The second lecture revisits the dense matrix-matrix multiply operation using the ideas developed in this class.

Instruction Execution and Pipelining
This session covers how modern processors execute instructions in a series of steps and how it affects performance.
Vectors
This session introduces vectors in modern processors and discusses some of their features and challenges.
Moore's Law and Speedup
This session discusses Moore's Law, Dennard Scaling, and some limits on speedup of applications.
Threads
This section introduces threads and thread parallelism, including some advantages and disadvantages of shared memory.
OpenMP Basics
This session introduces OpenMP, the most widely used approach for threaded programming for scientific applications, and how to use OpenMP to parallelize loops.
OpenMP and MAXLOC
This session discusses critical sections and atomic operations in loops in OpenMP, with an emphasis on understanding the performance implications of different approaches.
OpenMP and General Synchronization
This session discusses more general loop parallelism in OpenMP, using a linked list as an example in discussing thread locks and performance.
Distributed Memory Parallelism
An overview of parallelism, from single processors to massively parallel distributed memory systems. Interconnects and bisection bandwidth.
Parallel Programming Models and Systems
Illustrates different ways to program the same simple loop, using different parallel programming systems. Emphasizes the role of the data decomposition in expressing parallelism.
MPI Basics
An introduction to the Message Passing Interface (MPI), including simple send and receive.
MPI Point to Point Communication
Understanding MPI point to point communication, including the effects of the MPI implementation
Strategies for Designing Parallel Applications
An introduction to several ways to think about the design of a parallel application, with a halo exchange as an example
Performance Models
More on Efficient Halo Exchange
This session uses halo exchange to explain the importance of deferring synchronization. It also discusses the use of MPI datatypes to avoid extra memory motion.
MPI Process Topologies
This session discusses virtual and actual (physical) topologies and how to use MPI to influence the layout of processes on the parallel computer
Collective Communication in MPI
This session discusses the rich collective communication and computation features available in MPI
More on Collective Communication
This session discusses some performance considerations of collective operations, including an example of when using an optimal collective routine gives poorer performance than simpler choices for communication
Introduction to Parallel I/O
This session introduces some of the issues in effectively using I/O with massively parallel computers.
Introduction to MPI I/O
An introduction to the parallel I/O features provided by MPI and how they compare to POSIX I/O.
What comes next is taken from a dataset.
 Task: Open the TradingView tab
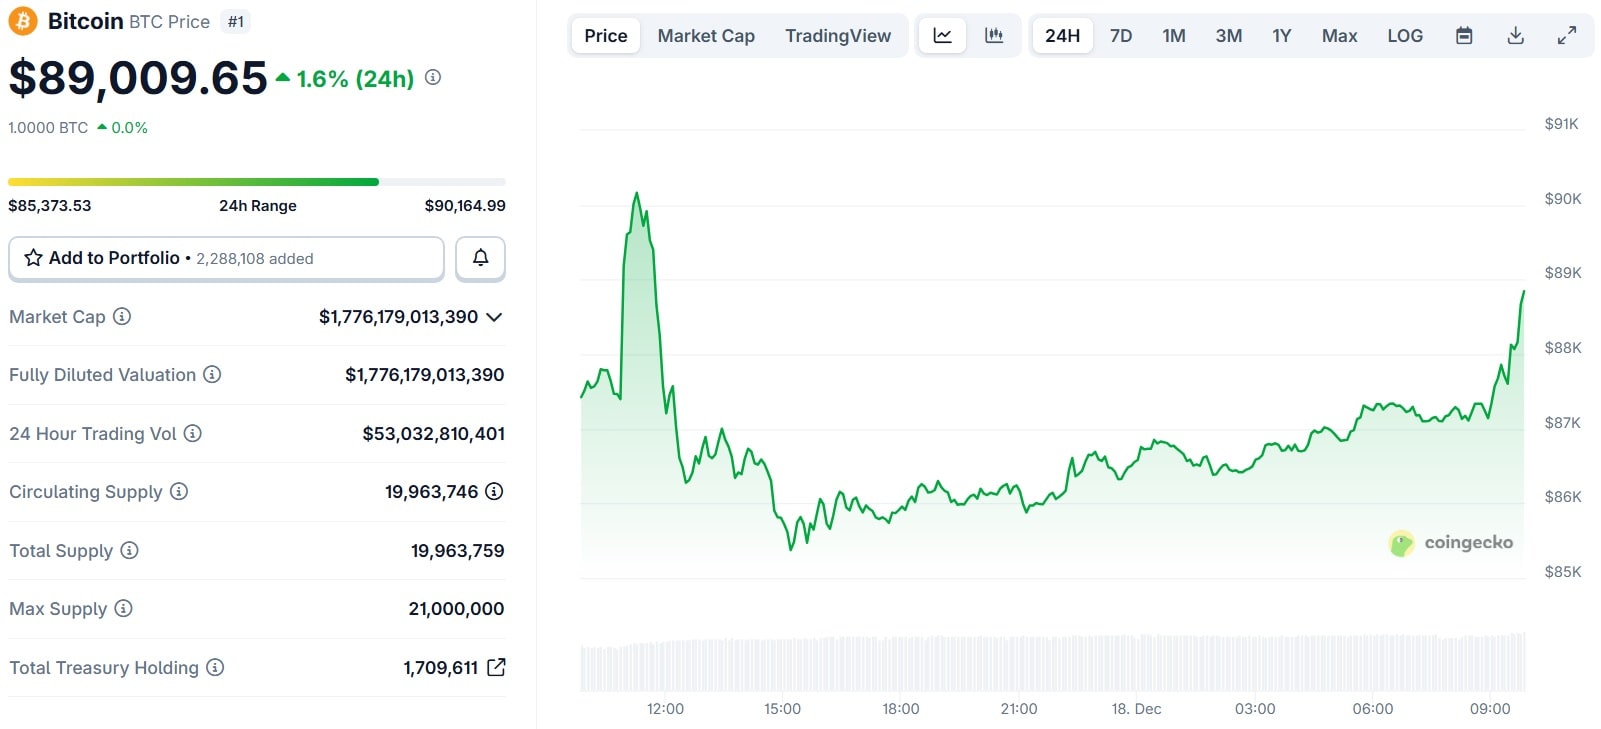click(838, 36)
More on MPI I/O Performance
This session covers more on MPI I/O, including performance optimizations.
One-Sided Communication in MPI
This session introduces a different model of parallel computing, one-sided communication, and describes how this model is represented in MPI.
More on One-Sided Communication
This session covers passive target synchronization and understanding the MPI RMA memory models.
MPI, Hybrid Programming, and Shared Memory
An introduction to using the MPI+X hybrid programming approach. MPI with threads and the different thread levels are covered. Also introduced is the MPI-3 shared-memory feature, sometimes called the MPI+MPI programming approach.
New Features of MPI-3
This session provides a summary of the new features in MPI-3.